--- To do ---
1) Transcribe a passage from the KM article word for word. Begin at the words "KM initiatives often" and stop after "and leadership behavior.".
2) In the KM article's closing paragraph, which three factors are named as key for rekindling enthusiasm and energy around knowledge sharing programs?

KM initiatives often lose momentum over time. They can be re-energized through a combination of business focus, content management, and leadership behavior.

Whether it’s one or two or all of the above that led to the KM slowdown, the answer to these questions should suggest some viable pathways to renewal. Based on the same framework, the following key levers should be explored:

  • Re-focus on the strategic goals for KM, based on key organizational priorities. Go back to the overall business plan or vision and look at how an effective knowledge-sharing program could support it in terms of concrete deliverables. What specific types of knowledge sharing will help people do their jobs better and create the biggest business impact? Should we focus on best practices in customer service, innovative ideas in product development, or something else? (See Knowledge Management Is More Critical Than Ever).
  • Spring-clean existing repositories. Where knowledge bloat is the problem, someone needs to aggressively filter the most useful material and archive the rest, based on the content strategy. Often this will be a team of topic experts, working with usage statistics, surveys, crowd-sourced reviews and other group input (see Pearls of Wisdom in a Sea of Documents). KM taxonomy should also be reviewed, as some topics will have become more important and others less so. The spring-cleaning in itself will re-energize the KM effort by surfacing the most valuable “nuggets” and highlighting their value, as well as by reinforcing the overall business objectives.
  • Create and support “knowledge pull”. Leaders and managers, especially, need to demonstrate a passion for identifying and capturing shareable ideas and data from day-to-day work. If people feel their knowledge is valued, they’ll be much more willing to share it. Collaboration tools and enterprise social networks can re-invigorate this kind of knowledge flow, especially when they are effectively seeded with important questions and topics. As with the clean-out phase, topic experts can play key roles in codifying and curating what comes in, to improve relevance and findability.
  • Communicate and demonstrate effective knowledge sharing behavior. Again, leaders play a key role in encouraging their teams to actively look for ideas, best practices, and other relevant experience before reinventing the wheel (see Teaming Beyond the Team). KM leaders and trainers also need to emphasize how quick and easy it will be to find relevant content and people to talk with, once content libraries has been slimmed down and the new knowledge pipeline has been re-invigorated.

There are many other ways to re-energize stalled KM programs but these are good places to start. They address business value, ease of use, and content renewal, which are key factors for rekindling enthusiasm and energy around knowledge sharing programs.

--- Supplied information ---
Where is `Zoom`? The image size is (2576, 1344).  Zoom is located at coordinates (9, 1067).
...
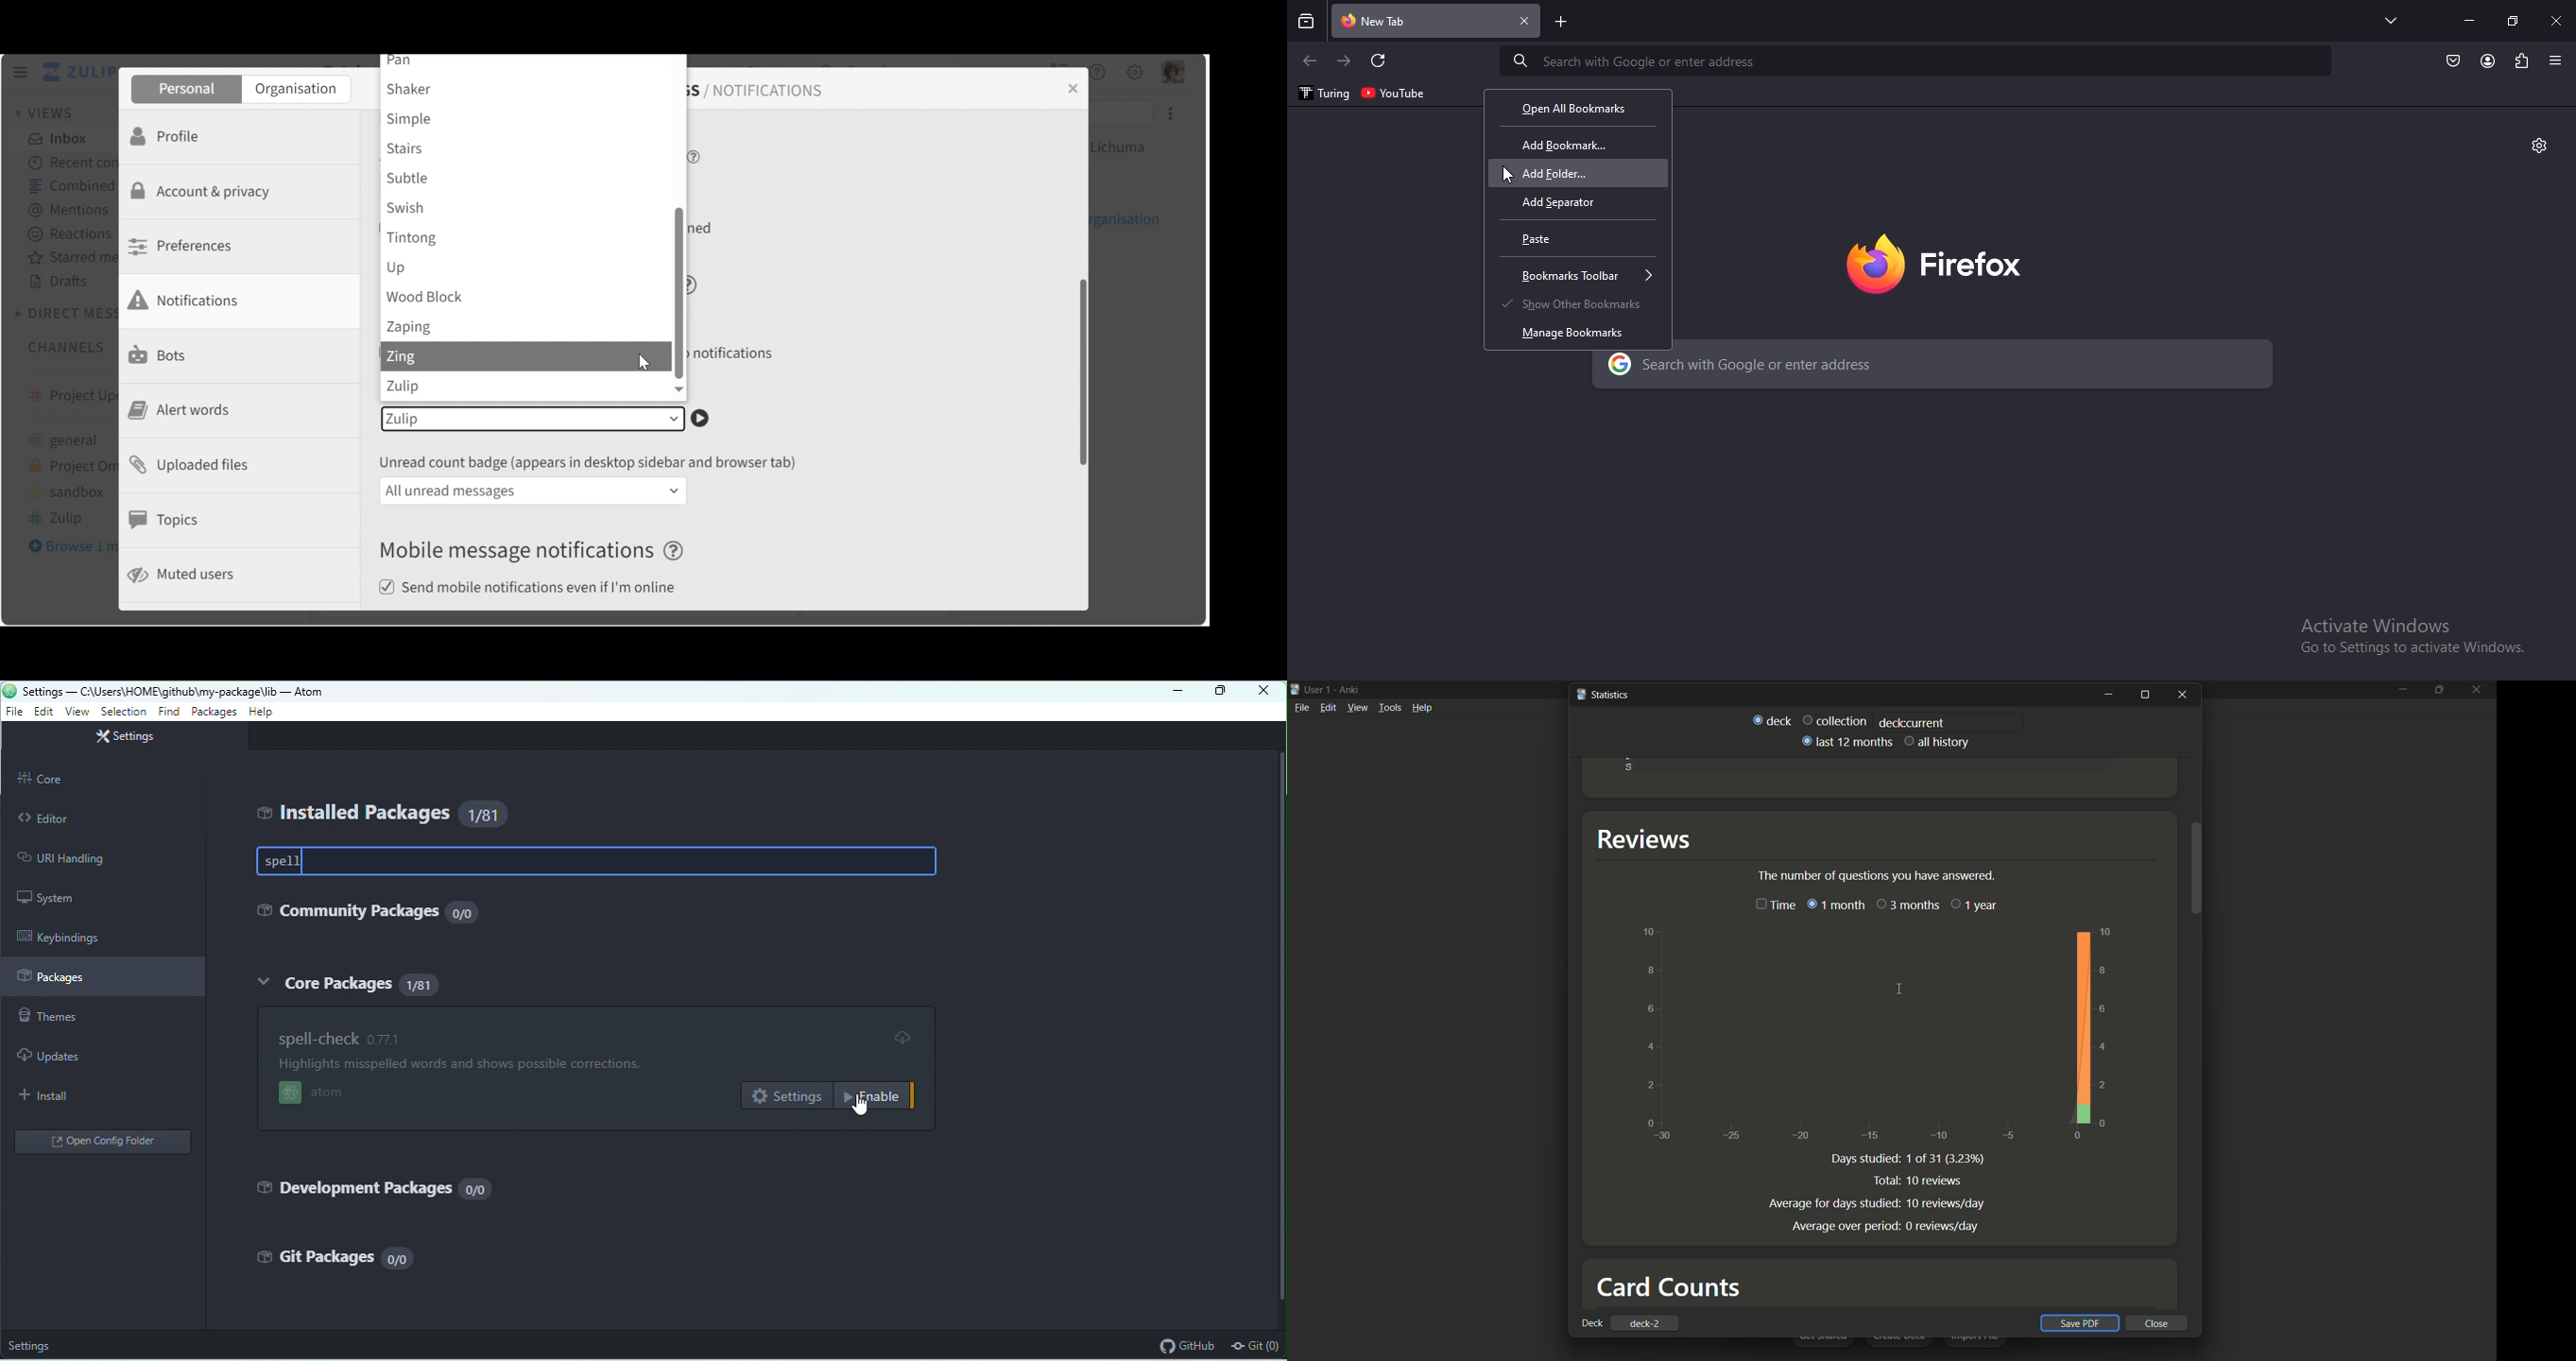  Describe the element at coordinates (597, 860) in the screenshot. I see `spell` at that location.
* * *
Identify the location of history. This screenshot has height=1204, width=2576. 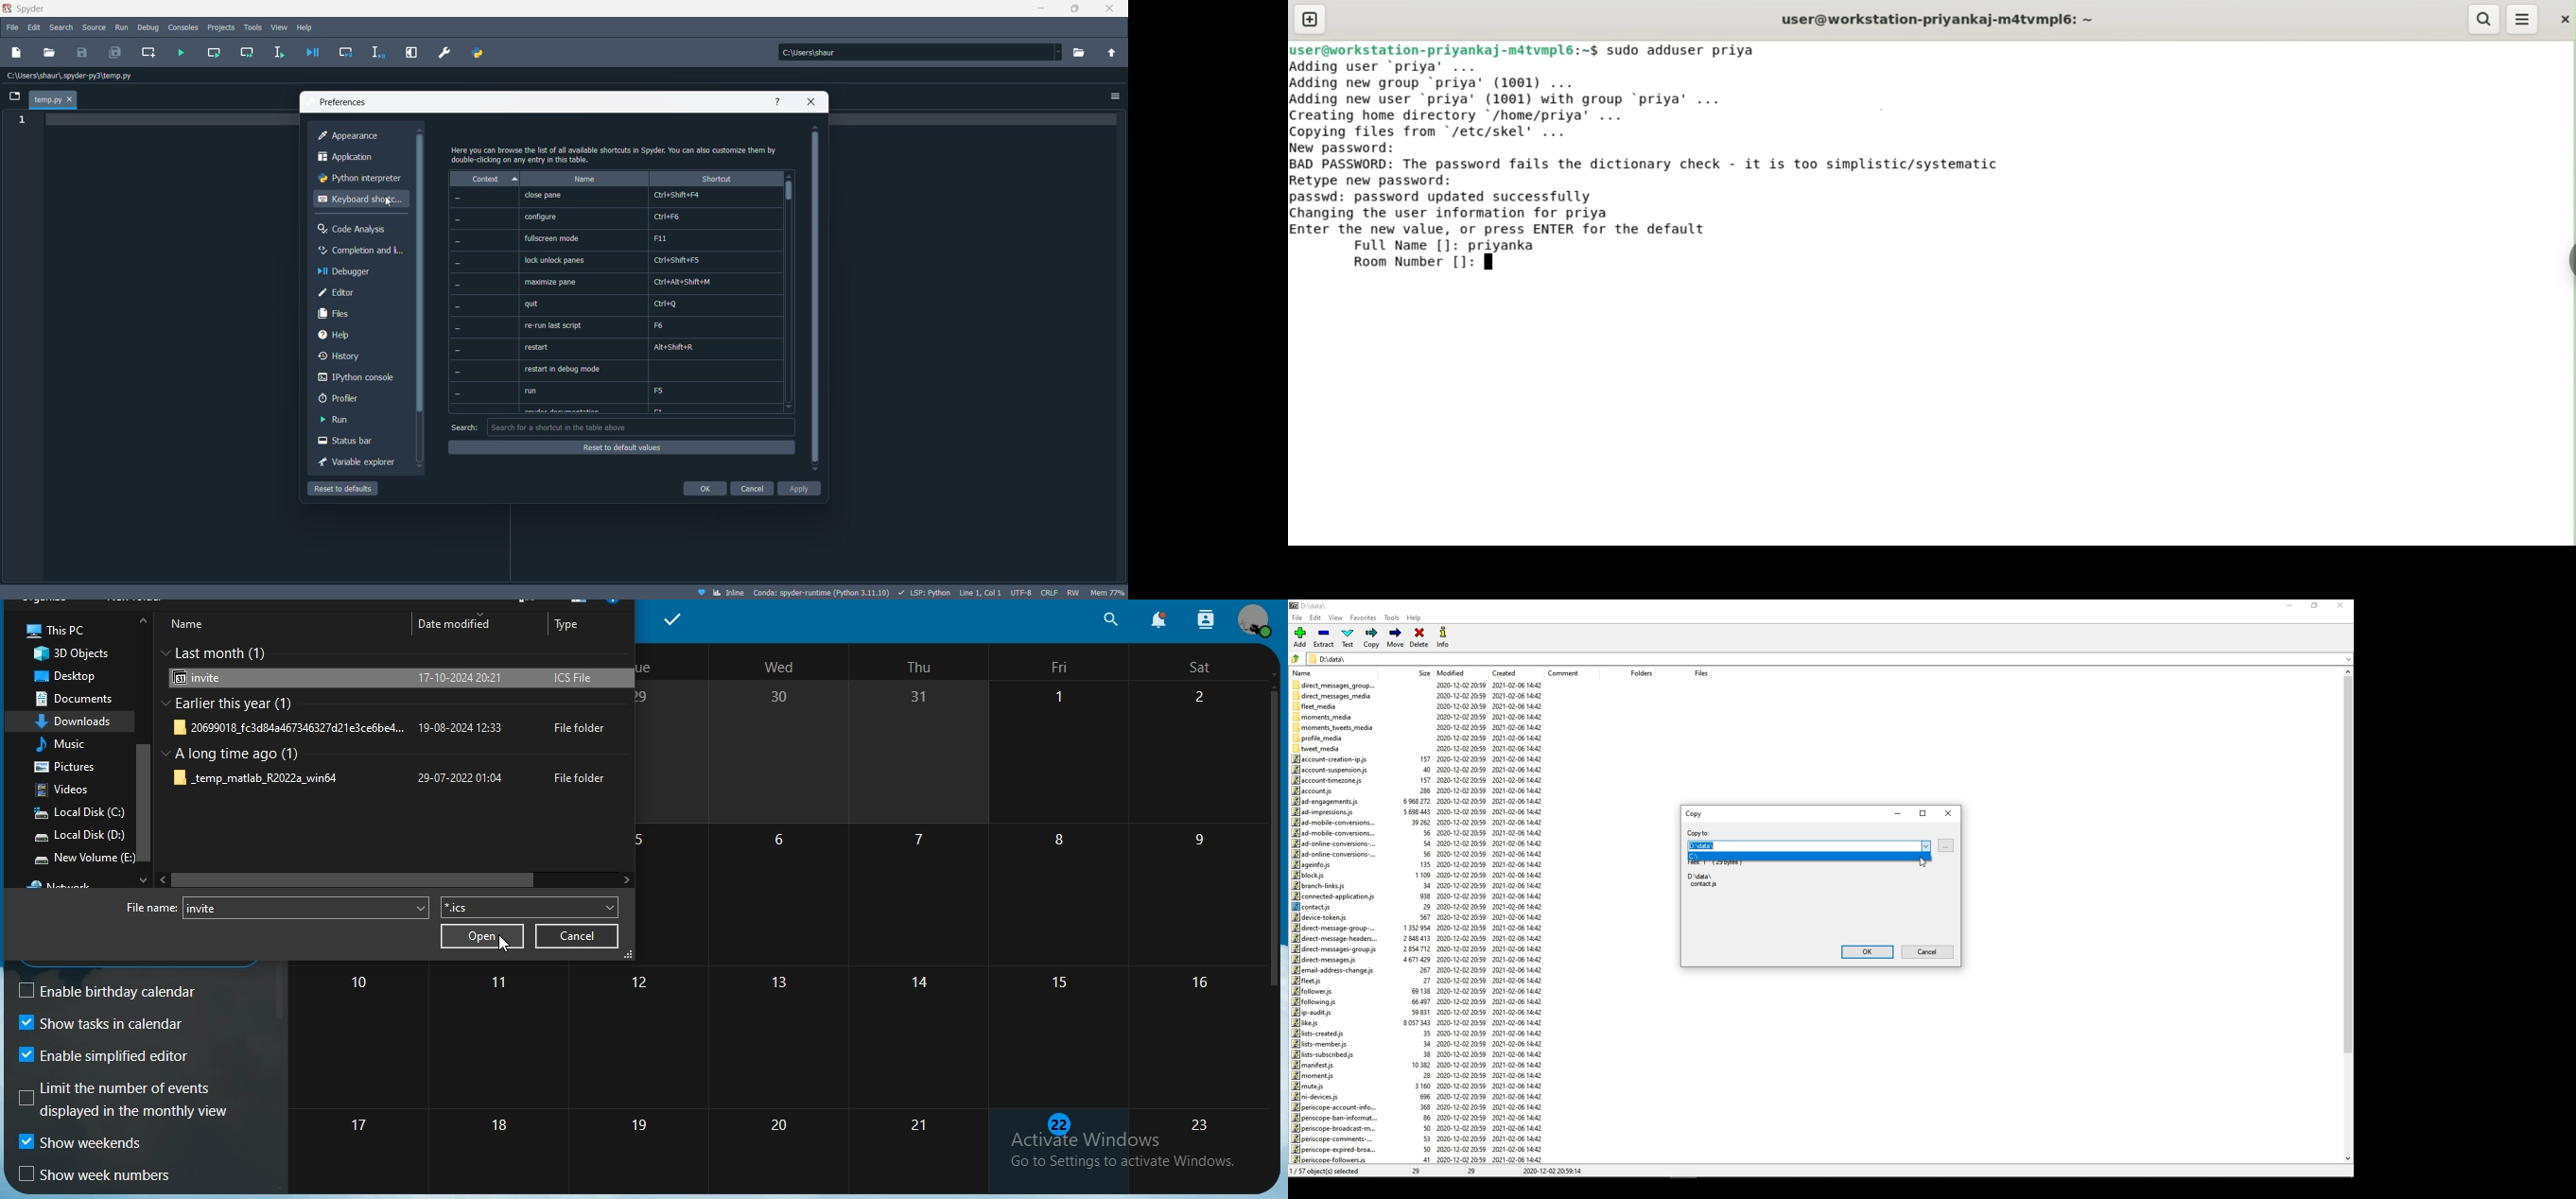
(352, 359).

--- Answers to the exercises ---
1)
KM initiatives often lose momentum over time. They can be re-energized through a combination of business focus, content management, and leadership behavior.

2) Business value, ease of use, and content renewal.